>>>
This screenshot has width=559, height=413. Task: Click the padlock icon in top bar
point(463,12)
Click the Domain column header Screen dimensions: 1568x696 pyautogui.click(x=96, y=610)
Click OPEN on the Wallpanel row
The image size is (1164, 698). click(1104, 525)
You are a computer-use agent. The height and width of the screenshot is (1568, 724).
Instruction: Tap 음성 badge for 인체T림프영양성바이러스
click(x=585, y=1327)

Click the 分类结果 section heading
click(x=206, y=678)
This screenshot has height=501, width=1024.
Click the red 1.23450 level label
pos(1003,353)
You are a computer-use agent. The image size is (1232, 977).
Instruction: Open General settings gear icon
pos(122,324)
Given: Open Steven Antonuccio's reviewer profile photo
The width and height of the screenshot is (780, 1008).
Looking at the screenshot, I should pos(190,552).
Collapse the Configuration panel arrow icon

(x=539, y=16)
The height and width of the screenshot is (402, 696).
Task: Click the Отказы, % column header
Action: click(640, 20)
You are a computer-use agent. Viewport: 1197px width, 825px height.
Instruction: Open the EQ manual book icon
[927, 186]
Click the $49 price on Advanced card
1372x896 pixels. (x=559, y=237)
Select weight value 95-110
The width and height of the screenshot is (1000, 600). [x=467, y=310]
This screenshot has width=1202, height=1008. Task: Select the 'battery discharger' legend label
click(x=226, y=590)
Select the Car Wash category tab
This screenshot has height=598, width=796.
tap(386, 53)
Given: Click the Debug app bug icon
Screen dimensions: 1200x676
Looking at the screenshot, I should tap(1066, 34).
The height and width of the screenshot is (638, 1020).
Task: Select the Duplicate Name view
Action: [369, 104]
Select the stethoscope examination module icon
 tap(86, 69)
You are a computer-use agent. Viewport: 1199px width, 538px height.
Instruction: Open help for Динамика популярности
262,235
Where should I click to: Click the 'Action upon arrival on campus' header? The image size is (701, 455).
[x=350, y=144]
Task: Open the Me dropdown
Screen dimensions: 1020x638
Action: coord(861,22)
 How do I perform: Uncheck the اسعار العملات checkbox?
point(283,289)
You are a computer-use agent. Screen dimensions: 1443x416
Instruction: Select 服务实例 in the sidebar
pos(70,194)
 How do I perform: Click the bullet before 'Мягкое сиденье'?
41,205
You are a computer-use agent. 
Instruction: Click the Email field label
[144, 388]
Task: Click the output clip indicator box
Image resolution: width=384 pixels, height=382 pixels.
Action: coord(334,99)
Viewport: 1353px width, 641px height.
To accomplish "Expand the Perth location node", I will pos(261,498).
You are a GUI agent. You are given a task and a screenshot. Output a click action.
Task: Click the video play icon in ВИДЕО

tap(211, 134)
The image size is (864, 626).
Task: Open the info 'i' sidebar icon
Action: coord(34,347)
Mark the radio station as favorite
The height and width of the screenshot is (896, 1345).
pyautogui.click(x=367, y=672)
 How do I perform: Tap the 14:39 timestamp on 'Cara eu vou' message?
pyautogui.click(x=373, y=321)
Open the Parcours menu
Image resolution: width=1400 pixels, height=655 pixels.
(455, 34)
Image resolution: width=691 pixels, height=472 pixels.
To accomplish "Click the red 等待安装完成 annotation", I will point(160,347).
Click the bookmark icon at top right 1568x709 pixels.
<<<
__EXERCISE INSTRUCTIONS__: All records above must be set down exactly, please.

__SOLUTION TO THE PROBLEM__:
This screenshot has width=559, height=413. Task: Click the padlock icon in top bar
point(463,12)
Click the Domain column header Screen dimensions: 1568x696 pyautogui.click(x=96, y=610)
Click OPEN on the Wallpanel row
The image size is (1164, 698). click(1104, 525)
You are a computer-use agent. The height and width of the screenshot is (1568, 724).
Instruction: Tap 음성 badge for 인체T림프영양성바이러스
click(x=585, y=1327)

Click the 分类结果 section heading
click(x=206, y=678)
This screenshot has height=501, width=1024.
Click the red 1.23450 level label
pos(1003,353)
You are a computer-use agent. The image size is (1232, 977).
Instruction: Open General settings gear icon
pos(122,324)
Given: Open Steven Antonuccio's reviewer profile photo
The width and height of the screenshot is (780, 1008).
Looking at the screenshot, I should pos(190,552).
Collapse the Configuration panel arrow icon

(x=539, y=16)
The height and width of the screenshot is (402, 696).
Task: Click the Отказы, % column header
Action: click(640, 20)
You are a computer-use agent. Viewport: 1197px width, 825px height.
Instruction: Open the EQ manual book icon
[927, 186]
Click the $49 price on Advanced card
1372x896 pixels. (x=559, y=237)
Select weight value 95-110
The width and height of the screenshot is (1000, 600). [x=467, y=310]
This screenshot has width=1202, height=1008. Task: Select the 'battery discharger' legend label
click(x=226, y=590)
Select the Car Wash category tab
This screenshot has height=598, width=796.
tap(386, 53)
Given: Click the Debug app bug icon
Screen dimensions: 1200x676
Looking at the screenshot, I should tap(1066, 34).
The height and width of the screenshot is (638, 1020).
Task: Select the Duplicate Name view
Action: [369, 104]
Select the stethoscope examination module icon
 tap(86, 69)
You are a computer-use agent. Viewport: 1199px width, 538px height.
Instruction: Open help for Динамика популярности
262,235
Where should I click to: Click the 'Action upon arrival on campus' header? The image size is (701, 455).
[x=350, y=144]
Task: Open the Me dropdown
Screen dimensions: 1020x638
Action: coord(861,22)
 How do I perform: Uncheck the اسعار العملات checkbox?
point(283,289)
You are a computer-use agent. Screen dimensions: 1443x416
Instruction: Select 服务实例 in the sidebar
pos(70,194)
 How do I perform: Click the bullet before 'Мягкое сиденье'?
41,205
You are a computer-use agent. 
Instruction: Click the Email field label
[144, 388]
Task: Click the output clip indicator box
Image resolution: width=384 pixels, height=382 pixels.
Action: coord(334,99)
Viewport: 1353px width, 641px height.
To accomplish "Expand the Perth location node", I will pos(261,498).
You are a GUI agent. You are given a task and a screenshot. Output a click action.
Task: Click the video play icon in ВИДЕО

tap(211, 134)
The image size is (864, 626).
Task: Open the info 'i' sidebar icon
Action: coord(34,347)
Mark the radio station as favorite
The height and width of the screenshot is (896, 1345).
pyautogui.click(x=367, y=672)
 How do I perform: Tap the 14:39 timestamp on 'Cara eu vou' message?
pyautogui.click(x=373, y=321)
Open the Parcours menu
Image resolution: width=1400 pixels, height=655 pixels.
(455, 34)
Image resolution: width=691 pixels, height=472 pixels.
To accomplish "Click the red 等待安装完成 annotation", I will point(160,347).
Click the bookmark icon at top right 1568x709 pixels.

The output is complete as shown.